Noviembre está a la vuelta de la esquina. ¿Quién “pagará” en el terreno electoral por los 130,000 muertos proyectados, por los millones de desempleados y por el cierre de miles de empresas provocados por el “Covid-19”? Creo que el presidente Donald Trump. Le pasarán la cuenta, aunque él no tenga la culpa del maldito “virus chino”. Ya se sabe que los electores, grosso modo, votan con la memoria del periodo anterior.
Veamos.
El 4 de marzo de 1929 fue un día luminoso. Herbert Hoover, el Secretario de Comercio de Calvin Coolidge, asumió la presidencia de Estados Unidos en la ya primera nación del planeta. Había derrotado al demócrata Al Smith, Gobernador de New York, de una manera contundente. Obtuvo el 58% de los votos populares frente al 40% que sacaron los demócratas, y le ganó en 40 de los 48 estados que entonces tenía la nación. En su discurso de aceptación del cargo dijo que en un futuro cercano la pobreza sería abolida en Estados Unidos.

## [Objetivo del ejercicio]
Reproduce sin cambios el fragmento del texto de origen que comienza con "El 4 de marzo" y sigue hasta "en Estados Unidos.".

## [Registros listados]
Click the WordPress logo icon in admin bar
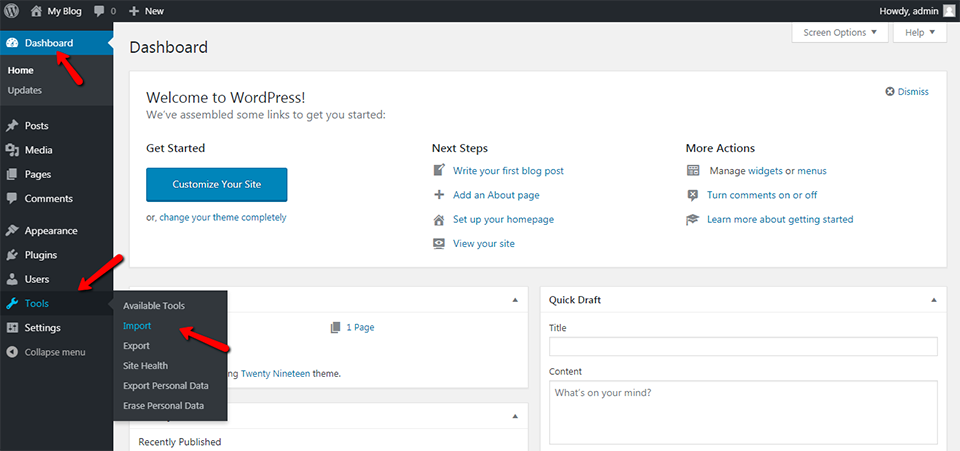This screenshot has height=451, width=960. [11, 11]
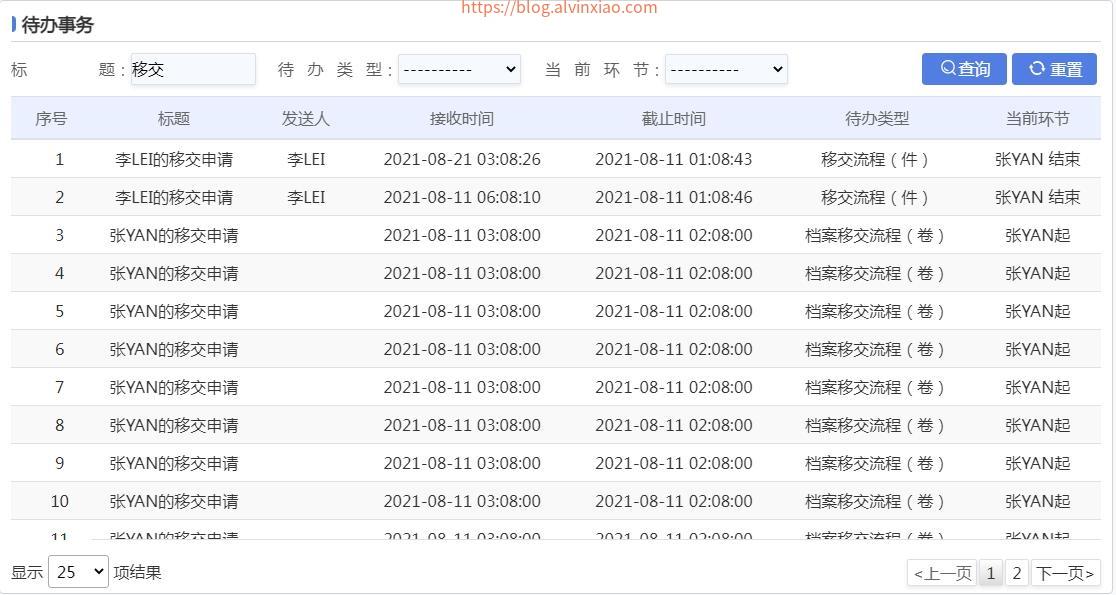Click the 查询 search button

964,69
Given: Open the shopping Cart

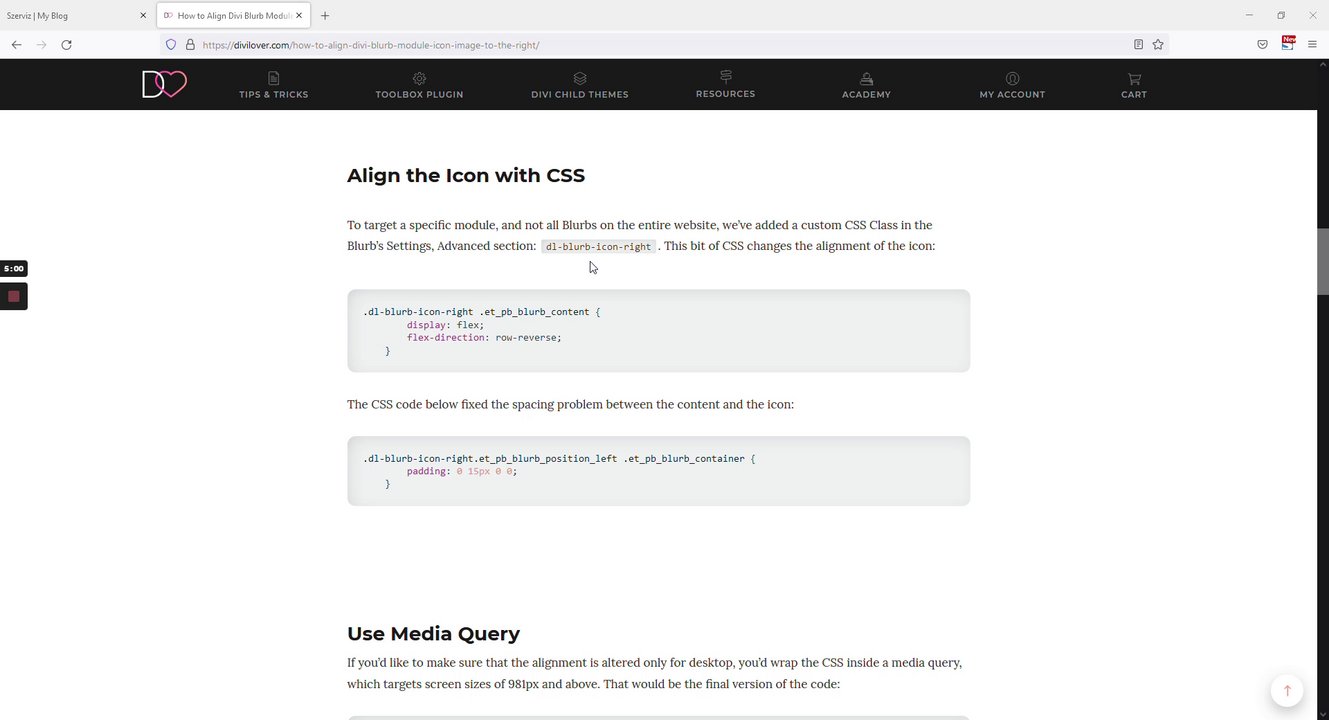Looking at the screenshot, I should click(x=1134, y=86).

## [Respuesta del ejercicio]
El 4 de marzo de 1929 fue un día luminoso. Herbert Hoover, el Secretario de Comercio de Calvin Coolidge, asumió la presidencia de Estados Unidos en la ya primera nación del planeta. Había derrotado al demócrata Al Smith, Gobernador de New York, de una manera contundente. Obtuvo el 58% de los votos populares frente al 40% que sacaron los demócratas, y le ganó en 40 de los 48 estados que entonces tenía la nación. En su discurso de aceptación del cargo dijo que en un futuro cercano la pobreza sería abolida en Estados Unidos.